A crucial part of Alexandre’s process is focusing on the particular film he’s working on. Still, the composer denies the influence of any previous works that might have fed into his score for Pinocchio.
“It is important to me that each score be inspired by the film you are composing for, not by an existing piece of music or an existing film.”
An area where Pinocchio departs from Alexandre’s previous work is that it is a musical with songs sprinkled throughout the film, a unique challenge for both Del Toro and Alexandre.

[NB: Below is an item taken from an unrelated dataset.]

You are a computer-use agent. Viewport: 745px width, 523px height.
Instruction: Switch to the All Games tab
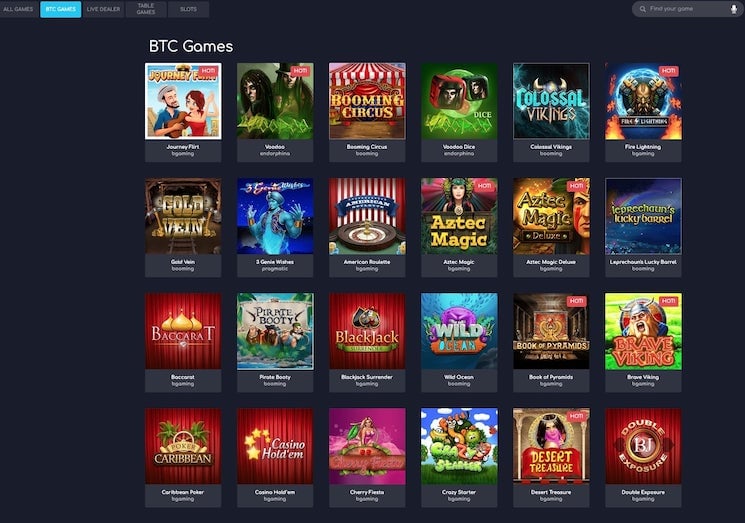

“We started writing the songs three years ago – way ahead of the animation process to allow the animation to be completed. I also wanted to link the melodic motifs of the songs to the melodies of the score to create continuity. Interweaving songs and score avoids a juke-box type of sensation. We were very lucky to have a stellar cast who could act and sing very well: This included Ewan McGregor, Christoph Waltz, David Bradley and the young Gregory Mann.”
Alexandre explained that he did not return to the original source material on this occasion, indicating a desire to keep Guillermo and his vision as singular as possible.
Pinocchio is a story adapted on several occasions previously and to great success. Surely it was a challenge for Alexandre to re-interpret a widely loved story?
“Not really, because Guillermo and Patrick’s script is very different from the original story. Guillermo’s passion allowed for a lot of freedom and creative licence.”
Alexandre concluded by saying it was a joy to work on the film with some marvellous British musicians. Highlighting the global nature of the film with puppet and animation studios working on the film in Mexico, the US and the UK, the score being no different.
While a favourite for Best Animated Feature, it is worth singling out Alexandre’s score and its role in bringing Guillermo Del Toro’s singular vision to life, allowing his passion project to feel truly distinct. It is clear from speaking with Alexandre Desplat that this was a labour of love, with Guillermo himself heavily involved in the shape of the score and accompanying songs resulting in a gorgeous, at times haunting, score that captures the sadness and sense of optimism that Del Toro captures in his take on this most iconic of stories.
Guillermo Del Toro’s Pinocchio is streaming on Netflix now.